Wabash is near and dear to my heart, but we need to recognize that there is more we can do in order to create a brotherhood we all can enjoy. We are not exempt from the ignorance, prejudice, and privilege that exist in the world. Together, by listening to one another, recognizing our own privilege, loving one another as true brothers and sisters, and actively condemning and fighting against racism, we can make America livable for everyone.
James Love III ’22
When I was in middle school, Trayvon Martin was killed. It was then I realized how short my life could be.
I’m scared because every day I live, it might be my last—just walking down the street or driving in a car. I might get pulled over, and it could escalate because I have to pull out my wallet or because I have a hairbrush in my hand.
Just because you like and retweet something that has somebody’s name on it because they got murdered by a cop doesn’t make you an activist. If you want to be with us, if you want to respect the culture, be there with us on the front lines when another one of us is shot down mercilessly.
I am human. I have a history that needs to be respected. My name is James Edward Love III. I will not be denied. I will not be silenced. I will not be erased. I will not be slaughtered. And I will not be anonymous.
Elijah Shadwick ’20
I do not expect you to understand the struggles of being a Black man. I do not expect you to understand what it’s like to have a father incarcerated or how a conversation on a cell phone with me could ruin his chance of probation. I do not expect you to understand the feeling in the pit of my stomach when I looked down the barrel of a gun—the man behind the trigger a fellow Black man who had every intention of killing me. Nor do I expect you to understand that the emotions, I felt in that situation were not anger or rage but pain and sorrow. This is a part of my Black history.
Behind every great Black accomplishment there are countless stories we will never hear, silenced by the discrimination and violence perpetuated through institutional racism and xenophobia. We criticize the contemporary issues of African Americans without acknowledging the systems of oppression that brought them about.

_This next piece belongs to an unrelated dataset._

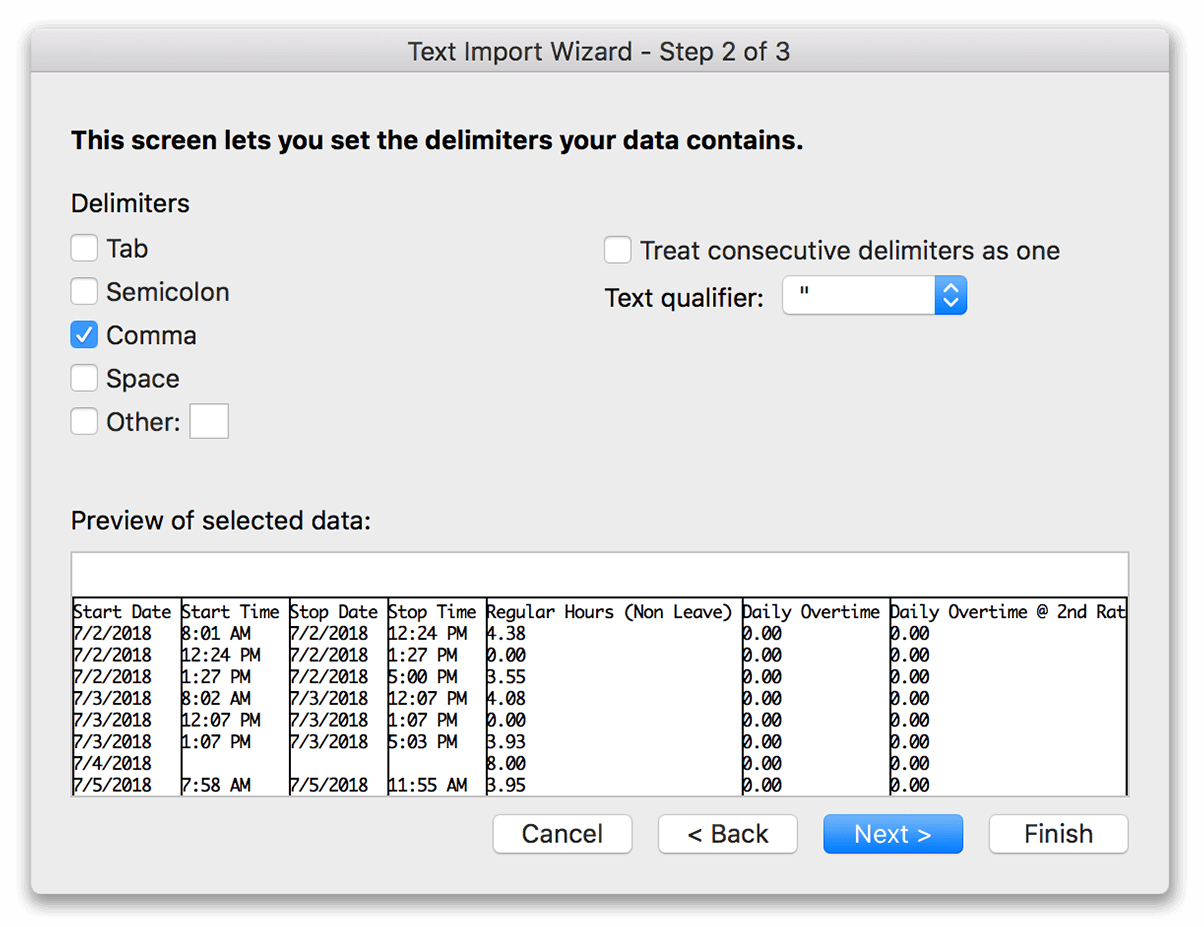Viewport: 1204px width, 927px height.
Task: Enable the Semicolon delimiter
Action: click(84, 291)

I don’t expect any person of privilege to fully understand our struggles. But I do expect you to understand that the system within which we all operate is skewed. The responsibility of educating against the ignorance surrounding institutional racism and White privilege no longer falls in the laps of African Americans. We’ve said enough. The streets have said enough. It’s a matter of listening now.
Micah Walker ’21
Our society has always exemplified a stance that tells Black Americans, “You are less.”

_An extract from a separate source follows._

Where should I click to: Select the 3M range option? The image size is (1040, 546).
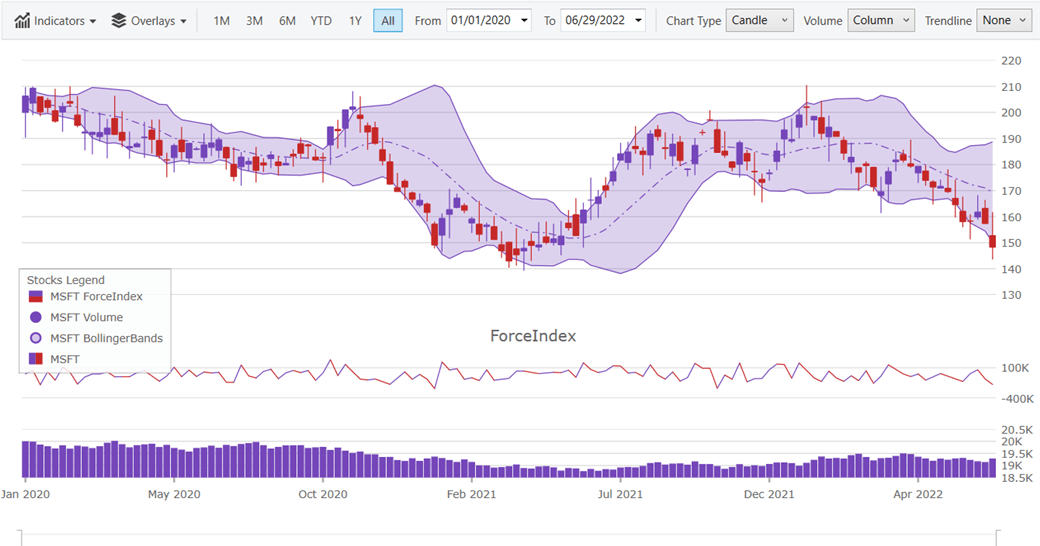coord(254,21)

Before I was a Wabash man, before I was a man of God, before I was a Black man, I was—I am—human. As a human, and as an American, I have a right to certain freedoms and privileges.

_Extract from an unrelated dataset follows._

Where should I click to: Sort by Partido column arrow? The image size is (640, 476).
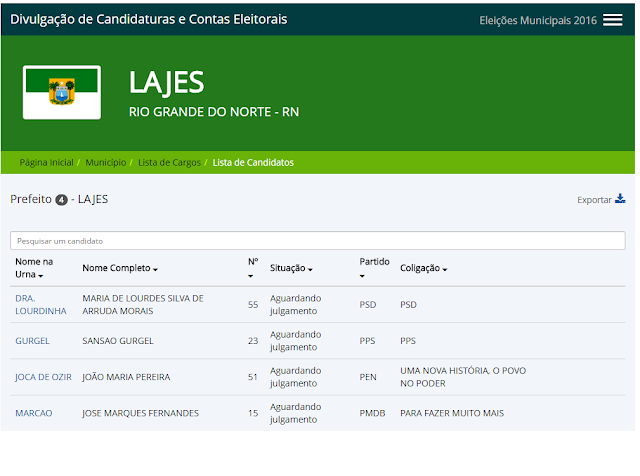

I have the right to judge, critique, and protest. America is conditioned to believe that an acceptable outcome of citizens not fully cooperating with the police is death. There is no reason Black people—or anybody—should have to consider their own demise whenever they encounter the police.
The current disdain shown toward the police isn’t about individual officers and it never has been. It’s about the problematic structure of policing and the way it negatively affects citizens, especially Black ones. As one protester wrote on social media, “Judging a demonstration by its most violent protesters but not judging a police force by its most violent cops is the language of the oppressor.”
I feel hopeful about everything going on right now. I won’t applaud my White and non-Black allies for opening their eyes to the traumatic things Black people have been experiencing in America and standing up for what’s right because there’s more work to be done. I have seen allies beside us in these protests and using their social media platforms to fight against racism and discrimination. They are teaching family, friends, and ignorant bystanders within their own race how to be better allies. That is inspiring.